In the interview, Lee cited a recent report by a team led by Prof. Choi Hyung-woo from the School of Communications at Sogang University titled, “Big data analysis of mobile news main pages of portal sites.” The report was commissioned by the institute.

Choi’s team analyzed the headlines of 50,236 news postings on the main pages of Naver and Daum’s mobile apps from January to June.

The report said both Naver and Daum, the top two portals in Korea, had more content using negative expressions about the Blue House and Park Geun-hye administration than content using positive expressions.

It said negative headlines about the Saenuri Party and government were about 10 times more frequent than negative headlines about the opposition parties. While there were 1,176 articles with negative headlines about the ruling party and government, only 116 headlines had negative headlines about the main opposition New Politics Alliance for Democracy (NPAD), it said.

The report also said Chairman Moon Jae-in of the NPAD was featured on the main pages of the portals more frequently than Saenuri Chairman Kim. While 153 articles on the main pages were about Moon, 101 were about Kim, the report said.

“Portal sites are not media companies, but they are deciding which articles from which media will be put on the main pages and how high they will be positioned in the layouts,” Rep. Lee said. “They are also editing the headlines. This is a de facto act of journalism, and this a serious issue.”

Lee said the portals have no oversight or limits. “To ensure the independence of the media, conglomerates are only allowed to own certain stakes in broadcasters and newspapers,” he said. “But portals are performing the role of the media, and conglomerates own them 100 percent. This is a serious issue.”

Saenuri Chairman Kim, briefed about the issue at a Supreme Council meeting last week, vowed to turn around the situation.

“Portals have absolute influence over society, particularly the young, and it is unacceptable for them to distribute distorted information,” he said.

Kim ordered all lawmakers of the party to pay attention to the issue and support the campaign, noting that the younger generation of teenagers and those in their 20s and 30s do not read paper newspapers. Portals have assumed their role, he said.

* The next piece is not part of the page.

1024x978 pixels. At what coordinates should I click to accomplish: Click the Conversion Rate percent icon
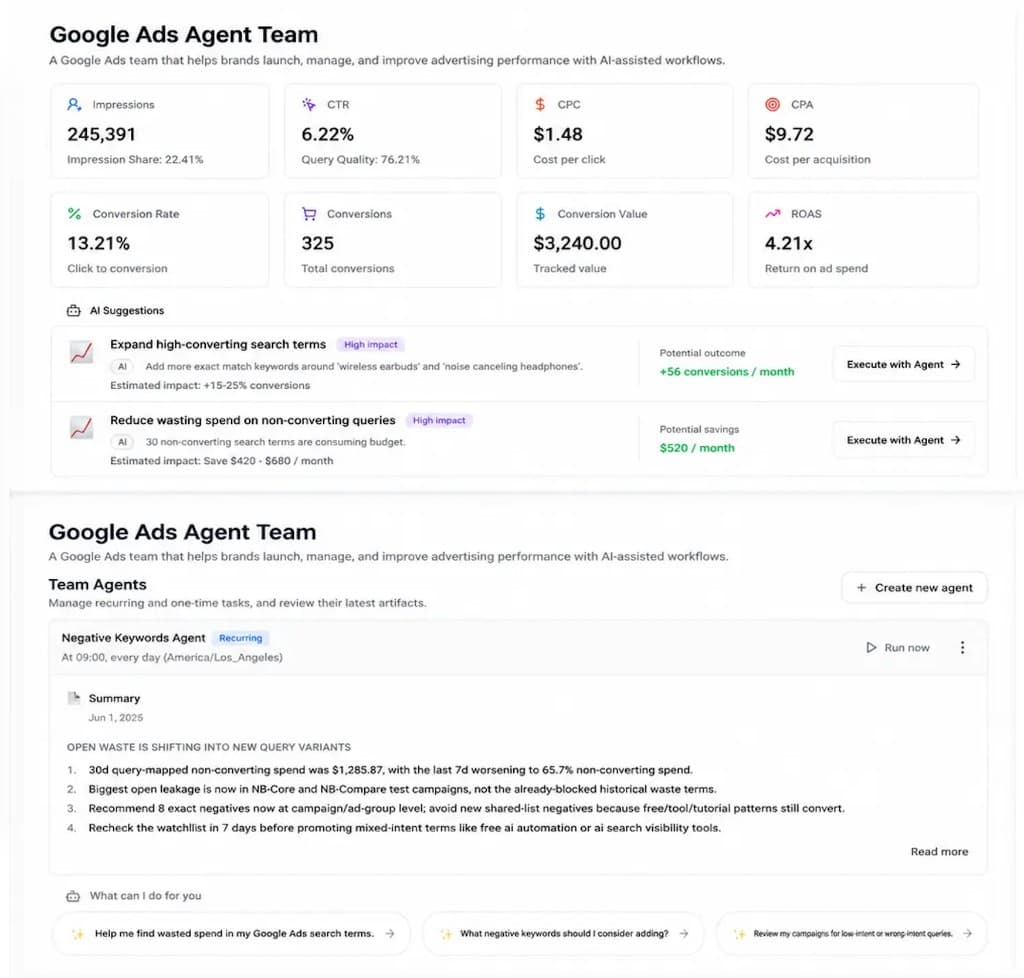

“Depending on perspectives, slightly biased news editing is always going to take place, and I don’t want to make an issue out of it,” Kim told the JoongAng Ilbo on Tuesday. “But the current news services of the portals go beyond bias. They distort information, and the younger generation is accepting that distorted information without a filter.”

He also made clear that the campaign to “reform” the portal sites is not just a one-time agenda, indicating that the ruling party is determined to make the media environment in cyberspace favorable to its candidates ahead of next year’s general elections and the 2017 presidential election.

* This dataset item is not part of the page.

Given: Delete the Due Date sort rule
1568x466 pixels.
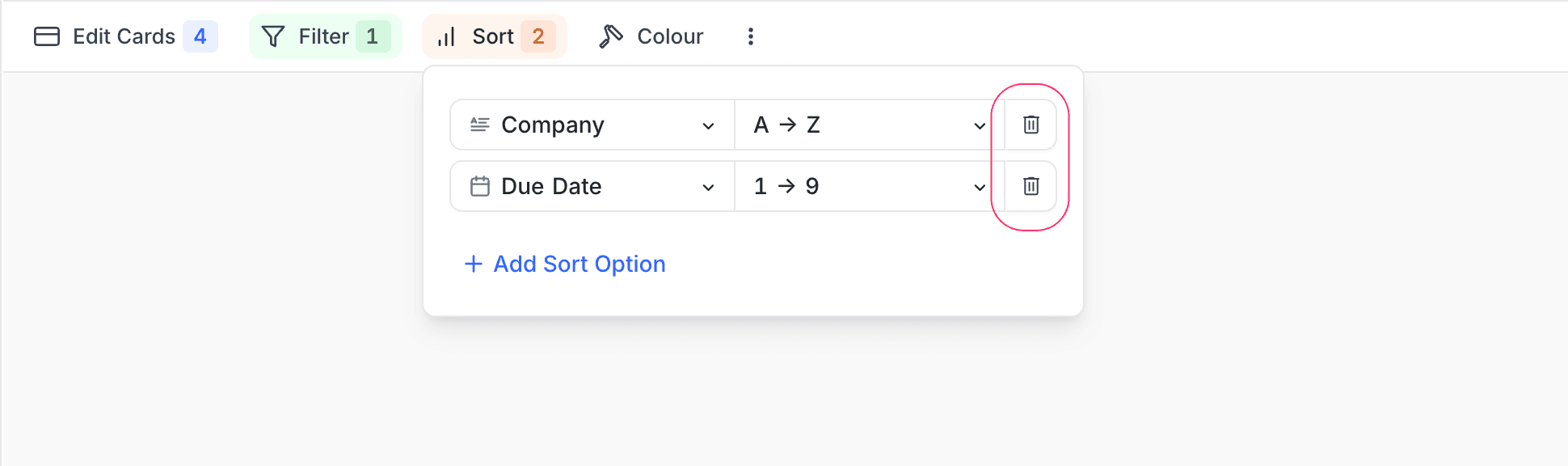Looking at the screenshot, I should pyautogui.click(x=1031, y=186).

The Saenuri Party said it is also considering summoning Lee Hae-jin, the chairman of Naver, and Daum Kakao Chairman Kim Bum-soo as witnesses at the upcoming audit to address its concerns.

“We plan to summon them as many times as possible through concerned standing committees such as the National Policy Committee; Security and Public Administration Committee; Science, ICT, Future Planning, Broadcasting and Communications Committee; and Education, Culture, Sports and Tourism Committee,” said Rep. Kweon Seong-dong, head of the ruling party’s strategy and planning.

The opposition NPAD condemned the Saenuri Party’s move.

“The Saenuri Party’s plan to scrutinize the political bias of portal sites is an attempt to tame the portal sites ahead of next year’s general elections,” said Rep. Kim Yung-rok, senior spokesman for the NPAD.

Rep. Jun Byung-hun, a member of the NPAD Supreme Council, also said it was a dirty strategy for the ruling party to pick on the portals. “In fact, it was the opposition party that actually felt discriminated against by the editing of the portal sites,” Jun said. “Until now, the Saenuri Party has been sanguine. Now, it is just trying to scare the portals to create a definitely favorable situation. This is dirty.”

“They oppose calling conglomerate owners as witnesses for the audits,” said Oh Young-sik, another senior NPAD member. “But they want owners of the portals to be hauled before the legislature. This is a double standard.”